Confira a entrevista:

No caso do Brasil, no que esta crise difere da de 2008 que superamos rapidamente? Dá para usar a mesma receita de então?

É muito difícil (suspira). Primeiro, pela natureza arrastada, enrustida desse longo crepúsculo. Você fica a tomar medidas pontuais. Tenta mitigar a questão do câmbio para evitar a concorrência predatória das importações. Mas tem efeito limitado. Você aperta os controles aqui, mas o dólar está derretendo lá fora. Está derretendo sob o peso da recessão e do imobilismo político de quem deveria tomar as rédeas da situação. O Brasil não tem como impedir que o dólar derreta no sistema financeiro mundial.

Isso foi diferente em 2008…

Em 2008 nós tivemos um efeito oposto; capitais em fuga migraram de várias partes do mundo, de filiais de bancos e multinacionais, para socorrer a quebra das matrizes na Europa e nos EUA. Então o que houve ali foi uma desvalorização cambial; o real ficou mais fraco. Isso facilitou as coisas pelo lado das exportações e da contenção de importações, ainda que quase tenha levado à breca aqueles que especulavam contra a moeda brasileira, fazendo hedge fictício para ganhar na desvalorização. Mas do ponto de vista macroeconômico foi um quadro mais favorável. Hoje é o inverso.

------------

Instruções →
• 1. Transcreva da entrevista sobre a crise tudo o que vai de "É muito difícil" até "sistema financeiro mundial.".
• 2. De acordo com a entrevista sobre a crise, o que aconteceu com o real em 2008?
• 3. Prossiga com a entrevista sobre a crise a partir do ponto em que ela termina.

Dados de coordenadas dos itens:
------------

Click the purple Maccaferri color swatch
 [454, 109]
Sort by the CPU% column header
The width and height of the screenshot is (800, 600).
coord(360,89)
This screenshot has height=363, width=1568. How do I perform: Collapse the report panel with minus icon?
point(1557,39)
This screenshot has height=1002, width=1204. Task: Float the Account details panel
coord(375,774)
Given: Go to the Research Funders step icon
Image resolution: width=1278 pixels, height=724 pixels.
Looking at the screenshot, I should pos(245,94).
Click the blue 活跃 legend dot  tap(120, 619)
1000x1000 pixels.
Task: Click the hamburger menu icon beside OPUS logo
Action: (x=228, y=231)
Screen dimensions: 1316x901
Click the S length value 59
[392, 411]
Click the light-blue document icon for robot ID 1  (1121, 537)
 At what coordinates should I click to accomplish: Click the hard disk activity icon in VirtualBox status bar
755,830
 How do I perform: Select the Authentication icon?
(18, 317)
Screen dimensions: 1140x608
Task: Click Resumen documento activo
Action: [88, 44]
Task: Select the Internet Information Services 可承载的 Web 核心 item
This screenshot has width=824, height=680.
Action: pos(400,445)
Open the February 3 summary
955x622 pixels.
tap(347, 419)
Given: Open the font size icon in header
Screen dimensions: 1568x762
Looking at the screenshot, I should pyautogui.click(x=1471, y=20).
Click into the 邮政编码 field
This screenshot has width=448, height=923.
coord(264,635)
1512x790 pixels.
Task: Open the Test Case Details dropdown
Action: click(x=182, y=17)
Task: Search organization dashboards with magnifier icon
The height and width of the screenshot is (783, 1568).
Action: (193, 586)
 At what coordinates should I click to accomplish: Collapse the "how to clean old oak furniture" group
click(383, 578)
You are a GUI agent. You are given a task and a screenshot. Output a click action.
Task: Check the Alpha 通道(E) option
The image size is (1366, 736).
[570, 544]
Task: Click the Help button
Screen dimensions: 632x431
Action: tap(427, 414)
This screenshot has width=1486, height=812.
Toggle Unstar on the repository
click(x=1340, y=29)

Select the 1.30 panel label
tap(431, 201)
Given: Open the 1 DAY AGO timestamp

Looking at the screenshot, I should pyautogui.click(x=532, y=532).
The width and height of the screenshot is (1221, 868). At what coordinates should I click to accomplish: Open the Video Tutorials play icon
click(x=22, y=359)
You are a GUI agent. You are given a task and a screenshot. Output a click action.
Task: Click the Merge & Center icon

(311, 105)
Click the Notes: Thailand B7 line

------------

Respostas dos exercícios →
• 1.
É muito difícil (suspira). Primeiro, pela natureza arrastada, enrustida desse longo crepúsculo. Você fica a tomar medidas pontuais. Tenta mitigar a questão do câmbio para evitar a concorrência predatória das importações. Mas tem efeito limitado. Você aperta os controles aqui, mas o dólar está derretendo lá fora. Está derretendo sob o peso da recessão e do imobilismo político de quem deveria tomar as rédeas da situação. O Brasil não tem como impedir que o dólar derreta no sistema financeiro mundial.

• 2. O real ficou mais fraco, em razão de uma desvalorização cambial.

• 3.
As reservas atuais, da ordem de US$ 340 bilhões, são um alento?

Também há diferenças desfavoráveis nas contas externas. As reservas hoje são basicamente formadas pela conta de capitais; não tanto pelo superávit comercial, como era então. Significa que hoje são a contrapartida de algo fluido, capitais que não sabemos exatamente se representam investimento produtivo, de mais longo curso, ou especulação capaz de escapar abruptamente. Sobretudo, tenho receio porque uma parte considerável desse ingresso é dívida privada. Com a anomalia dos juros, os maiores do mundo – a nossa herança maldita – e a oferta barata e abundante de dinheiro lá fora, nossas empresas se endividaram a rodo. Se houver uma reversão do ciclo, se o dólar se valorizar, o descasamento entre um passivo em dólar e receitas em reais, no caso de quem não exporta, ou exporta pouco, será traumático. Essa contabilidade hoje por certo é mais grave do que o passivo em hedge que quase quebrou grandes grupos brasileiros em 2008.

Então a margem de manobra do governo Dilma é menor?

Estávamos melhor antes. E muito do que fizemos então não dá para fazer agora…

Mas o governo pode…

O governo Dilma poderá agir de forma distinta e contundente se a crise virar o Rubicão; aí tudo é lícito e possível.

Por exemplo?

Por exemplo centralizar o câmbio; controlar importações, remessas, etc.

E enquanto isso não ocorre?

Mas enquanto se arrasta assim, uma crise enrustida, que vai minando, desagregando, sem ser confrontada, fica difícil. Você toma medidas pontuais que se dissolvem.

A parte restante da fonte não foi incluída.